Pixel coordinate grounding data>
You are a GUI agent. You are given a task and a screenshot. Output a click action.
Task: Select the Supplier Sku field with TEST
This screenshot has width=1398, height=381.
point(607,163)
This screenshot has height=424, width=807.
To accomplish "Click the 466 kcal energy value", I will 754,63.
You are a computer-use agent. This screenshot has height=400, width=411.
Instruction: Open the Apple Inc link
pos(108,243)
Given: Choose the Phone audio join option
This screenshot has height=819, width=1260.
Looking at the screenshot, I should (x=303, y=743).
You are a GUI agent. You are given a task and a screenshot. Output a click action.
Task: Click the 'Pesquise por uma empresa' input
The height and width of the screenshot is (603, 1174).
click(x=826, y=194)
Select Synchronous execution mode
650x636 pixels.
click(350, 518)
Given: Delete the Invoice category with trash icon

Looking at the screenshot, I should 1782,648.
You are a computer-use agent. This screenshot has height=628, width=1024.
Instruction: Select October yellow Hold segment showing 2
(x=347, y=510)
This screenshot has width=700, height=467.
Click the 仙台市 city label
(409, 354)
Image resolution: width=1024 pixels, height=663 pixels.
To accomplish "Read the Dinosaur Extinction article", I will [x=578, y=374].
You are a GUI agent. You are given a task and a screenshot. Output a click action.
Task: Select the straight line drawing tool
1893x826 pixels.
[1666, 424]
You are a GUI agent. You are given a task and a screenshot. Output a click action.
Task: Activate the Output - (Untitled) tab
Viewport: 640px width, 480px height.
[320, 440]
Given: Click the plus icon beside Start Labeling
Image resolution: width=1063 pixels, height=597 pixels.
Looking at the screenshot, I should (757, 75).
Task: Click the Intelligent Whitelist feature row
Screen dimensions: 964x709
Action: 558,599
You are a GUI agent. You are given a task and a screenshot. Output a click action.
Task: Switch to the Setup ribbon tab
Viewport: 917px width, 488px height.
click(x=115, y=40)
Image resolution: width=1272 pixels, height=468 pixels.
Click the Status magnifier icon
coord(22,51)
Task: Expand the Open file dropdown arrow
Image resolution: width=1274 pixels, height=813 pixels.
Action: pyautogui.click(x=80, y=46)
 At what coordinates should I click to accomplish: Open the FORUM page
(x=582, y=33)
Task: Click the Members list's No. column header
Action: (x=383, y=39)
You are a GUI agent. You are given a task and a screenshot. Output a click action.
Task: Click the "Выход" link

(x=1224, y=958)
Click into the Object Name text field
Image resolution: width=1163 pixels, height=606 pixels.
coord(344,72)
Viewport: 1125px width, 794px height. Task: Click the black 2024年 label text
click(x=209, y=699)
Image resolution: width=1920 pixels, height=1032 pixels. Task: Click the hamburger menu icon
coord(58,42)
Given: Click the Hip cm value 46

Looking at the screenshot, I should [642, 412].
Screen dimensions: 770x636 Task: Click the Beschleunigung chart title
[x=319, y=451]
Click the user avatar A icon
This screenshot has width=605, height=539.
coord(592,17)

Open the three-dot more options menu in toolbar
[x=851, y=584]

WHAT IS EXPECTED> Within the records, filter for lines that contain the word "will" and show each one.

TASK SOLUTION>
To accomplish "Click the 466 kcal energy value", I will 754,63.
To accomplish "Read the Dinosaur Extinction article", I will [x=578, y=374].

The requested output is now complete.